2009: The recession's impact
on Georgia lawyers
After several relatively fat years, the Great Recession dramatically altered lawyers' livelihoods and expectations. Young lawyers were especially hard hit by layoffs. The law school classes of 2008 and 2009, who started law school at a time when firms bid against each other for young talent, exited into a wasteland of delayed start dates and rescinded offers. At least 14,000 people were laid off by major firms between Jan. 1, 2008, and the latter months of 2009—more than 5,500 lawyers and nearly 8,600 staff nationwide. In Georgia, 679 lawyers filed for unemployment compensation by November 2009, up 121 percent from 2008.

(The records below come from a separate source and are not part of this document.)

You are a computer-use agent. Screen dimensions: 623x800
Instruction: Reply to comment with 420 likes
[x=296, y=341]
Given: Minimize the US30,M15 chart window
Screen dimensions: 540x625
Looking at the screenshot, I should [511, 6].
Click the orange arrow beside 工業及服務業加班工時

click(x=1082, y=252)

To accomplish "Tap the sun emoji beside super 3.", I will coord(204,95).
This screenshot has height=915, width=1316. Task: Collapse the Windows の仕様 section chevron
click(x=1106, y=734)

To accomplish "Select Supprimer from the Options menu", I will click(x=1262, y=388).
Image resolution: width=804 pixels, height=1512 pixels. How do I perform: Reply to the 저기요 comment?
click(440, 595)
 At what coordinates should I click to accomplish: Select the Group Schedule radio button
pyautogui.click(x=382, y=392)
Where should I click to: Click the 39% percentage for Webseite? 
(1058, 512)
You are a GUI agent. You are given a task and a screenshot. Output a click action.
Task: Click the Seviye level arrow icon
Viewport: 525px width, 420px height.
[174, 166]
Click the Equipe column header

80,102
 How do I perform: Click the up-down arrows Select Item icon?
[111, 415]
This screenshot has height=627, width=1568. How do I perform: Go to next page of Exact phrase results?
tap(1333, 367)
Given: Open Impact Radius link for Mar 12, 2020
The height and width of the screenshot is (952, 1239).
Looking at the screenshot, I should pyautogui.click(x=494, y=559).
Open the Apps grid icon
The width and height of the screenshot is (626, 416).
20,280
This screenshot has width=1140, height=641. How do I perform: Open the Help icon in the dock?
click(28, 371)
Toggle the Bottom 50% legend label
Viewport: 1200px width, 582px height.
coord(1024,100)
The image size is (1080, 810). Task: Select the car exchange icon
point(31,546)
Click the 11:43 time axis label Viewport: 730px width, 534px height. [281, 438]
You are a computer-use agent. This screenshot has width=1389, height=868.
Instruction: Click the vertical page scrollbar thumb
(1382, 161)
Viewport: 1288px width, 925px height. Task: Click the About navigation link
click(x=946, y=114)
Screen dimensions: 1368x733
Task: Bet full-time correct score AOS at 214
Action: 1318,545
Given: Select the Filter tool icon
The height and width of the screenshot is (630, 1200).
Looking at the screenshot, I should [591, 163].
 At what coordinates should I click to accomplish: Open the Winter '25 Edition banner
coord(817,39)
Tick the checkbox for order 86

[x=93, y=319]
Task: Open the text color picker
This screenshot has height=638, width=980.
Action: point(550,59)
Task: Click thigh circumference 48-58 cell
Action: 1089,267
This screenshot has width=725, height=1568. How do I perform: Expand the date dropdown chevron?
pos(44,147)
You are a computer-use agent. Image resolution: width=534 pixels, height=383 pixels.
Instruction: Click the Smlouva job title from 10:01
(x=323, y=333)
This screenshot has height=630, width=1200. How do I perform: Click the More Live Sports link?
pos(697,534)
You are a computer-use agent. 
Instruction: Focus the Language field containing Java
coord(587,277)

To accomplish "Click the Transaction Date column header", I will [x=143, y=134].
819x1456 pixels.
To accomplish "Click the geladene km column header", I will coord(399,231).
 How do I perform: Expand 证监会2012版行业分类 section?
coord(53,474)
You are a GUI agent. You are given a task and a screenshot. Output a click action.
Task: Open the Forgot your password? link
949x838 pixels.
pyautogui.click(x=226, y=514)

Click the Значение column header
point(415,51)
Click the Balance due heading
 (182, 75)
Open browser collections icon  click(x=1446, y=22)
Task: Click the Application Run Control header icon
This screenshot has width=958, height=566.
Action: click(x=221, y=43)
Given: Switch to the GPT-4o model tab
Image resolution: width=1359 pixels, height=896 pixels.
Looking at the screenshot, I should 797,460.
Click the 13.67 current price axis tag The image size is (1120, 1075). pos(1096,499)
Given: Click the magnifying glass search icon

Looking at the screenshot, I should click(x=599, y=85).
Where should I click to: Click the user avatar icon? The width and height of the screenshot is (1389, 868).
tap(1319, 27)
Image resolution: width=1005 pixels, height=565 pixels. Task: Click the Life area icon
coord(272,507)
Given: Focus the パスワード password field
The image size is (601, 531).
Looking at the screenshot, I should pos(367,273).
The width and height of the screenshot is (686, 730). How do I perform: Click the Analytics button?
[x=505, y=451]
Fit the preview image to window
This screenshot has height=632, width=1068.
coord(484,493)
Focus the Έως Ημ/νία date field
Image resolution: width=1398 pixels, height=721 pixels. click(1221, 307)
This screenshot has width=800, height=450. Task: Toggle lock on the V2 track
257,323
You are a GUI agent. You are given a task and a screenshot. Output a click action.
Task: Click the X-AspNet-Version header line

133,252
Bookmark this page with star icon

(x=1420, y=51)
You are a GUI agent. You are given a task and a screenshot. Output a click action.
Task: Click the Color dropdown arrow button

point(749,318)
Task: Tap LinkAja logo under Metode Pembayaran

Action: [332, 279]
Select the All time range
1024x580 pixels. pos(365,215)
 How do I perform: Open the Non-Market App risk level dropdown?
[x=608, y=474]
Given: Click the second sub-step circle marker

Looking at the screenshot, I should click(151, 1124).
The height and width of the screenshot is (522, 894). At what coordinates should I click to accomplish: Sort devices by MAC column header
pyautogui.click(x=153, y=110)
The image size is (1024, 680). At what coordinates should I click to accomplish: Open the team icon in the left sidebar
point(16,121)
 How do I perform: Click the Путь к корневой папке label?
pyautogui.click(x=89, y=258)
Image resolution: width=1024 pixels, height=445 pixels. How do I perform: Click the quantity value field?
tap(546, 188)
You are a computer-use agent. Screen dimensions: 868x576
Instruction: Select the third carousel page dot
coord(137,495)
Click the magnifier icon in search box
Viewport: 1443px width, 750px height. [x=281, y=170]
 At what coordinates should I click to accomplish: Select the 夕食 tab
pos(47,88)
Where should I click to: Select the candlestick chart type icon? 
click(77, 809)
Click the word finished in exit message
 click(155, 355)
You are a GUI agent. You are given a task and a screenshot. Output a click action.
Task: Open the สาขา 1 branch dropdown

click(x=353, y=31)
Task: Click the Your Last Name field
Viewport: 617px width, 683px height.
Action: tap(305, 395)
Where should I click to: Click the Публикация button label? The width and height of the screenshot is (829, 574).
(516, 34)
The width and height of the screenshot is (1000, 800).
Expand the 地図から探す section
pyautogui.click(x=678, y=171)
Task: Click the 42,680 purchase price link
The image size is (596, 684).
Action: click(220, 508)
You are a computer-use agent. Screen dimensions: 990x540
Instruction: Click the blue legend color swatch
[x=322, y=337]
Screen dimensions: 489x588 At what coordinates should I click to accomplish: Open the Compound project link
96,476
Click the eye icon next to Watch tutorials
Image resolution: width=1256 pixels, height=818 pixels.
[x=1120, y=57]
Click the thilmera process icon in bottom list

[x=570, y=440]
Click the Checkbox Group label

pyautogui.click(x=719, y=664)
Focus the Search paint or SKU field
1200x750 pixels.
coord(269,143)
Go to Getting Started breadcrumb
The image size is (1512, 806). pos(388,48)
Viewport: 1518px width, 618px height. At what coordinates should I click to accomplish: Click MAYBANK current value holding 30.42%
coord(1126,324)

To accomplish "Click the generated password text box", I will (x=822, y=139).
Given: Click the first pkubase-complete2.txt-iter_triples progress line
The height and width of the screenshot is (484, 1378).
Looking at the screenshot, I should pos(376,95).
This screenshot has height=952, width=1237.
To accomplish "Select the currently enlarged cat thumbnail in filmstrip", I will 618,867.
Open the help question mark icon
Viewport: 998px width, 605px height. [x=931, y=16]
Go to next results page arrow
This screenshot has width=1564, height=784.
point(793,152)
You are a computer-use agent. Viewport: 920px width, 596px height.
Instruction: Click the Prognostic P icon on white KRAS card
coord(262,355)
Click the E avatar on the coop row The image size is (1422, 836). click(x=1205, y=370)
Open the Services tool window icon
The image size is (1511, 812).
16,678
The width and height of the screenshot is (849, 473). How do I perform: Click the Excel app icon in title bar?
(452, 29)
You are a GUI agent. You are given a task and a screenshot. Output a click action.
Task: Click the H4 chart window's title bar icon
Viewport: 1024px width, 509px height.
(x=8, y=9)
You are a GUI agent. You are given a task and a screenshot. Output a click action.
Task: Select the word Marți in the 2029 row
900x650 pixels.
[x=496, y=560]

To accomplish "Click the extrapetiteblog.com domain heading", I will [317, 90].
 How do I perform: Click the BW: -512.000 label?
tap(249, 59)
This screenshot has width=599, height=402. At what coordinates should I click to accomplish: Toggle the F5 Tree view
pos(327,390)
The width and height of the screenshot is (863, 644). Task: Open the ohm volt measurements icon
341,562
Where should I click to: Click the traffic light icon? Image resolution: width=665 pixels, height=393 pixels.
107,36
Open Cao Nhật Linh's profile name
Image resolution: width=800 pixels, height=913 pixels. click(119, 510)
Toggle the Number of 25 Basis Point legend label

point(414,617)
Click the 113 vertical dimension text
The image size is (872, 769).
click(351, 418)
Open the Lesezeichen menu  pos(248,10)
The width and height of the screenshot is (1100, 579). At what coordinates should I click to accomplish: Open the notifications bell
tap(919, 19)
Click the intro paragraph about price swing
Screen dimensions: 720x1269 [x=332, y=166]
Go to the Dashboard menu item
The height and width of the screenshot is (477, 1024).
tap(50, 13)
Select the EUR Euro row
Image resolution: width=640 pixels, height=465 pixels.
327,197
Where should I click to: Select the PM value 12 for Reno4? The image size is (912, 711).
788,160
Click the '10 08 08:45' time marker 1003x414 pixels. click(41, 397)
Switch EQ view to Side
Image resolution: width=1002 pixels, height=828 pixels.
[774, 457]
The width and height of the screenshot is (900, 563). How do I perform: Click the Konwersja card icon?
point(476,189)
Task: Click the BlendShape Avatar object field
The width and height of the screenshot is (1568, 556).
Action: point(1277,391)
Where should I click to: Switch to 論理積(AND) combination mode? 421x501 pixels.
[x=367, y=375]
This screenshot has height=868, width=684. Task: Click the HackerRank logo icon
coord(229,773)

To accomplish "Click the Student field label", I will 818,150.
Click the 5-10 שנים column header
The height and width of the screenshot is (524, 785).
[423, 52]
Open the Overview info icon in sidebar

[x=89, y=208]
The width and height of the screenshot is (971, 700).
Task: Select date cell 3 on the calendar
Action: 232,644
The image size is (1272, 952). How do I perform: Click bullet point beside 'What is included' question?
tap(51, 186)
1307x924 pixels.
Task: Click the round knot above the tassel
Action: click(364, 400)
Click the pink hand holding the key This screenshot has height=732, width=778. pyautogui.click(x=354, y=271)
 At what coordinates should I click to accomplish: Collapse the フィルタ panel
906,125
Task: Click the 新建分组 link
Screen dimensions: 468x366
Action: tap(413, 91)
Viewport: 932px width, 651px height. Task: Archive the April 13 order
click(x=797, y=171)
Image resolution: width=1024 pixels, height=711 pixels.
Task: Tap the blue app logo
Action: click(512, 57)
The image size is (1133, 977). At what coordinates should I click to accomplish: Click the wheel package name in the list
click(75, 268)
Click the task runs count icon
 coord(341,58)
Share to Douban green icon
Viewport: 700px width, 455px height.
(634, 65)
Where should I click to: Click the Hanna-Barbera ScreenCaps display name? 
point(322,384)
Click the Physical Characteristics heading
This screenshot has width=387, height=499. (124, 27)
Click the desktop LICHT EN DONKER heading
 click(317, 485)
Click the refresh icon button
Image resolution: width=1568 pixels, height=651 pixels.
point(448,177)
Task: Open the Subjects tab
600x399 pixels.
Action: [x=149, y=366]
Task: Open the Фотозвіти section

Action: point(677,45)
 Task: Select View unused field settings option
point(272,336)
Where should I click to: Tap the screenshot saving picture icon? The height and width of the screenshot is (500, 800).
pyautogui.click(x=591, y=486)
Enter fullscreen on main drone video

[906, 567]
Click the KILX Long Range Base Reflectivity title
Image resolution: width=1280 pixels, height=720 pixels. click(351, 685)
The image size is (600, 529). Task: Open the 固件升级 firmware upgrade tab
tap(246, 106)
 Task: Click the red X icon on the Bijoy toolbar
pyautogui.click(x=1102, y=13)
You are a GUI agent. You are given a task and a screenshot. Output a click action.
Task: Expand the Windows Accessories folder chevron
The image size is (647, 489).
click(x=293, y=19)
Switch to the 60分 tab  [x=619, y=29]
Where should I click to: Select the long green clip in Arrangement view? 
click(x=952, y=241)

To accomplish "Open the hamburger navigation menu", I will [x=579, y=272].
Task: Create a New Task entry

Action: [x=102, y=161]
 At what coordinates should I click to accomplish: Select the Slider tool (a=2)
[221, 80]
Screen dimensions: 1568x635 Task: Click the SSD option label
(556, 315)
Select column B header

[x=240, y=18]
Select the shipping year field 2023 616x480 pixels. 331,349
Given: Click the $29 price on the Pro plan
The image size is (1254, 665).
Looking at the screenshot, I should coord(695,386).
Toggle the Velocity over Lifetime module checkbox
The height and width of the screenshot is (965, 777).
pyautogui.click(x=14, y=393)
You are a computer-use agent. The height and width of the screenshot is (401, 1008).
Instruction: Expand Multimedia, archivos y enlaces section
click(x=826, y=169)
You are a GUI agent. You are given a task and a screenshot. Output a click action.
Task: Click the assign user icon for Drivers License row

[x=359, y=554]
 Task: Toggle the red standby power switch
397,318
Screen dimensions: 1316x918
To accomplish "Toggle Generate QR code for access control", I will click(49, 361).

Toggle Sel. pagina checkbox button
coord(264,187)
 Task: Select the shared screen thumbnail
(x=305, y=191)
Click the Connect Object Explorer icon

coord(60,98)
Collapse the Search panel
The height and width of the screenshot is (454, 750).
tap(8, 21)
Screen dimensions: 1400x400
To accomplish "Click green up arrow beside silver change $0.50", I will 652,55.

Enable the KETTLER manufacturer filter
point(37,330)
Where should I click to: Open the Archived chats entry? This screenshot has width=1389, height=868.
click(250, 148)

2008: The Brian Nichols trial
Three years after the March 11, 2005 rampage claimed the lives of Judge Rowland Barnes and three others, the trial of Fulton County courthouse shooter Brian Nichols left a legacy of shattered lives, proposed changes in death penalty jury laws and depleted indigent defense funds.
2007: B.J. Bernstein
Atlanta criminal defense lawyer B.J. Bernstein was recognized for her zealous and tireless pro bono defense of Genarlow Wilson, who at 17 was charged with raping a 17-year-old and molesting a 15-year-old. Wilson was acquitted of the rape charge, but found guilty of the latter charge, based on what the state Supreme Court's majority later would call consensual oral sex. His conviction carried a 10-year mandatory minimum prison term. Bernstein lobbied the Legislature and worked the media. In October 2007, after more than two years behind bars, Wilson was ordered released by the Georgia Supreme Court, which called the sentence "cruel and unusual" punishment.
2006: Georgia Supreme Court
Justice Carol W. Hunstein
Justice Carol Hunstein was our Newsmaker after winning a no-holds-barred re-election campaign that pitted her against the well-funded J. Michael Wiggins, a former top lawyer in the Department of Homeland Security who touted GOP support and attacked the sitting justice as a soft-on-crime liberal. Hunstein shot back with her own attack ads, revealing a messy family dispute where Wiggins had been sued by his mother.
2005: All of those connected to
the Fulton courthouse shootings
Just nine months after Brian Nichols, on trial for rape, killed Superior Court Judge Rowland Barnes, court reporter Julie Ann Brandau and sheriff's deputy Hoyt Teasley, the Daily Report reviewed the tragedy and its aftermath.
2004: McCracken Poston
McCracken Poston was cited for his innovative defense of Ray Brent Marsh, the Tri-State Crematory operator who discarded more than 300 bodies. He brokered a deal that could have given Marsh as little as four years to serve in prison as families of the dead were calling for far harsher punishment, and worked a deal with an insurance company that not only allowed Marsh's family to avoid civil liability but gave them financial help as Marsh went off to prison.